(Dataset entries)
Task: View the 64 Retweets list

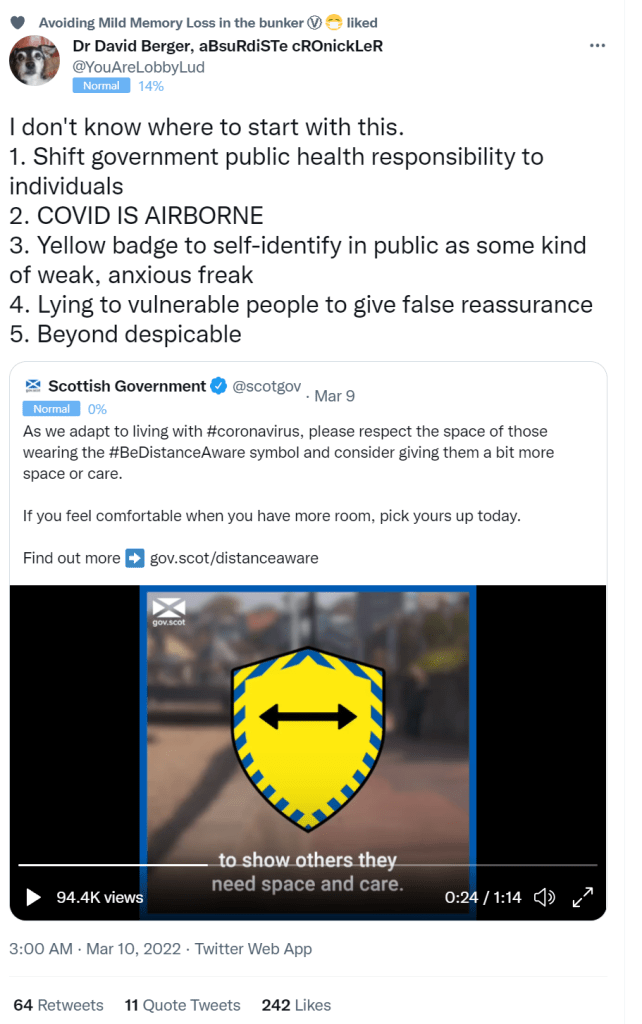Action: [58, 1005]
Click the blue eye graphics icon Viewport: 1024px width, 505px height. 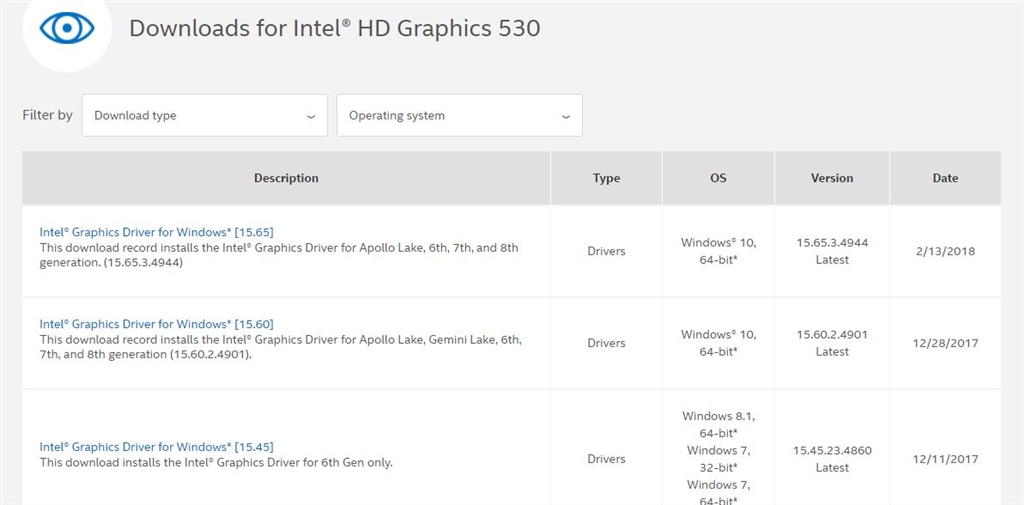66,28
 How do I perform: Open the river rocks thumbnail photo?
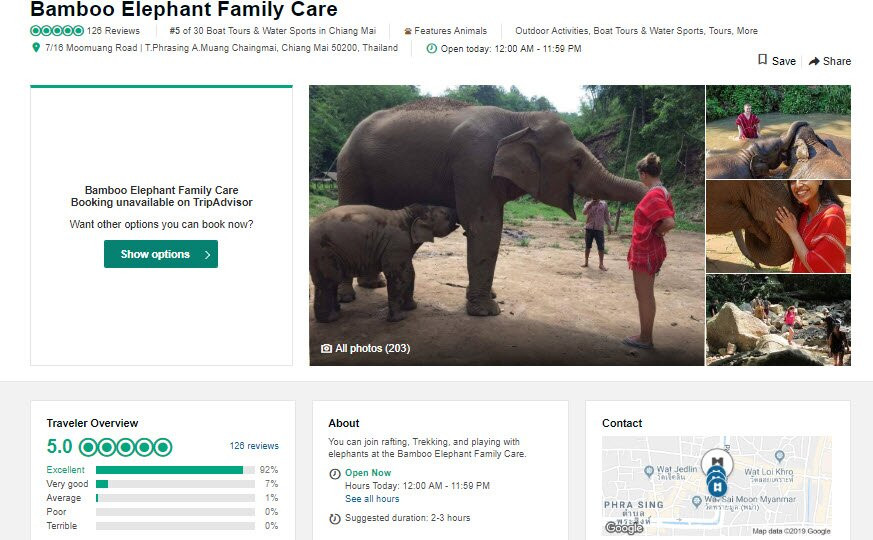tap(778, 320)
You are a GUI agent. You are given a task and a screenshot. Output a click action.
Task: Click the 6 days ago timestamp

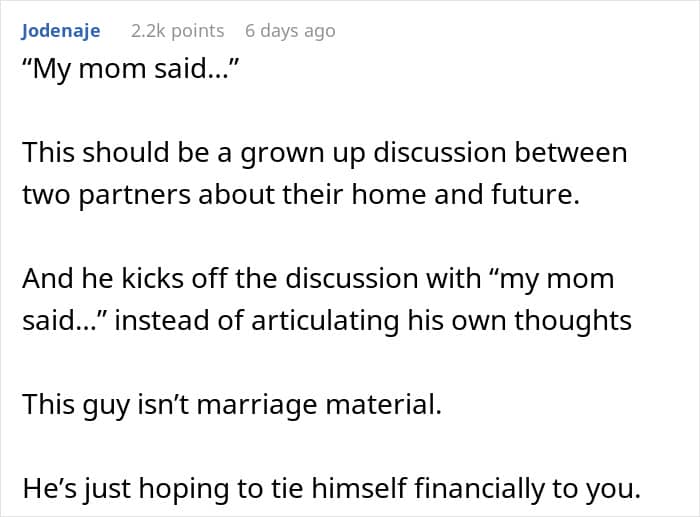pyautogui.click(x=290, y=31)
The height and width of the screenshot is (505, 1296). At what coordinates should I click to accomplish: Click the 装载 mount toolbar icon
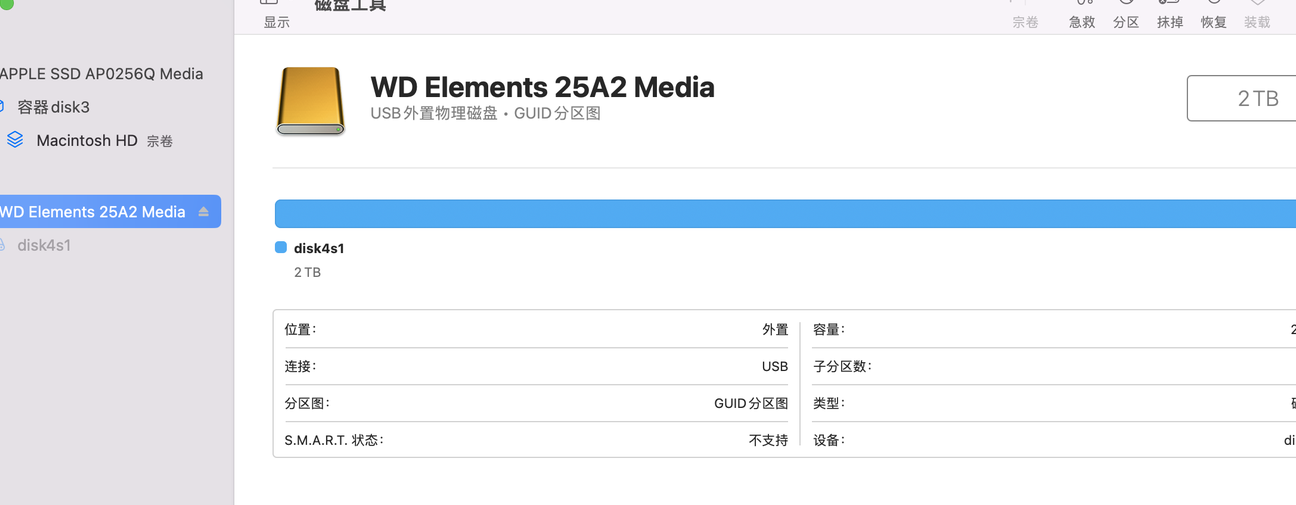click(x=1257, y=15)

Activity: Where the line containing "You are a GUI" appears in the records above, begin copying and continue exactly through the last line, with nothing else; omit every picture.

Answer box:
You are a GUI agent. You are given a task and a screenshot. Output a click action.
Task: Click the 6 days ago timestamp

pyautogui.click(x=290, y=31)
The height and width of the screenshot is (505, 1296). At what coordinates should I click to accomplish: Click the 装载 mount toolbar icon
click(x=1257, y=15)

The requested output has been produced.